グラウンド
引っ越した部屋は、すぐ裏手に中学校がある。
朝はチャイムの音で目が覚めて、昼間は目の前のグラウンドで体育の授業の声。
「早くしろー」
男の先生の太い声がこの部屋にもずかずかと入ってくる。
放課後になると部活が始まって、運動部のかけ声や吹奏楽部の音色で充満する。
夜、ベランダに出ると、このアパートと隣の家の横からのぞくグラウンドは昼間の出来事がまるで嘘みたいに静かだ。
夜のグラウンドをながめながら、タバコに火をつける。ふうーっと吐いた息が風に混ざって、グラウンドの砂を巻き上げていく様子を想像する。
グラウンド越しに見える向こうのマンションの廊下には灯りがついていて、ときどき人影が通り過ぎていくのが見える。

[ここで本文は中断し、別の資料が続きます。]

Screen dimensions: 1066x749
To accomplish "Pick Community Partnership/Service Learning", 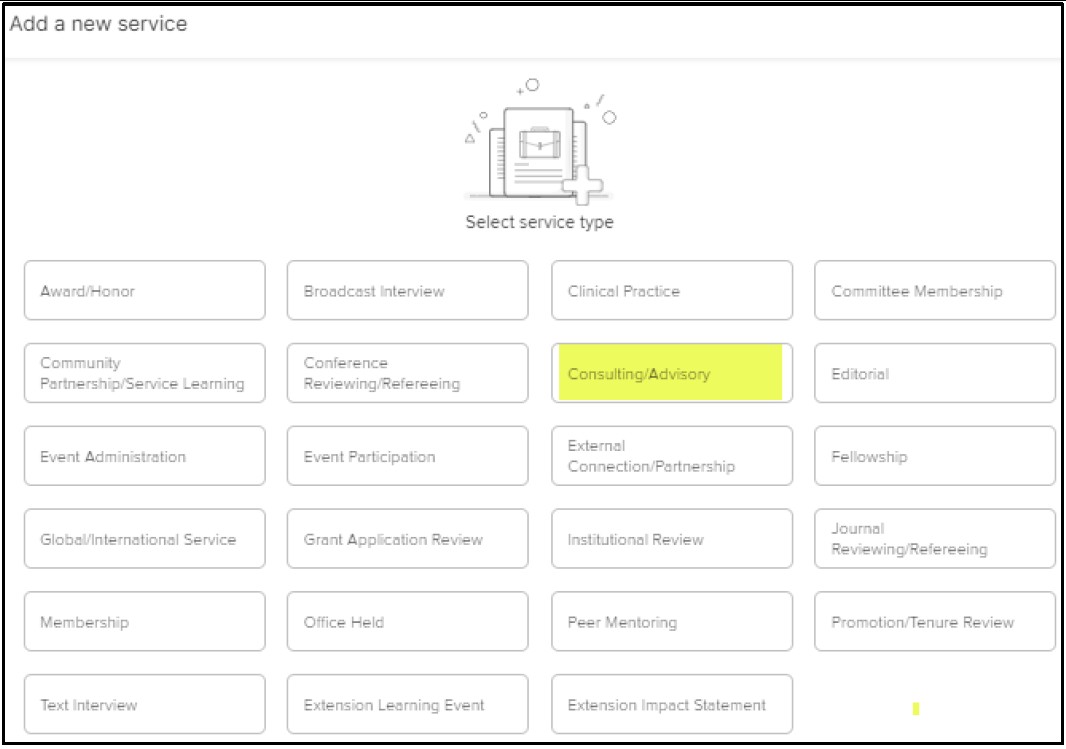I will pos(145,372).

道路の向かいの建物よりも、あっちの方がなんだかもっと近いところにあるような気がして、それはきっとあのマンションに住んでいる人も、こちらと同じようにチャイムの音で目が覚めて、体育の授業や部活のにぎやかな声を共有していると思うからだろうか。
向こうで聞こえるのはどんな音だろう。
グラウンドは、あちらとこちらの間を、誰もいないまっさらな暗闇を飲み込んでいく、ブラックホールのように呼吸している。
そしてまた日が昇れば、あの地面はまたまっさらな場所に戻って中学生たちの走る地面を作り出す。
そんな様子を、私は宙に浮いたベランダからこっそりのぞいている。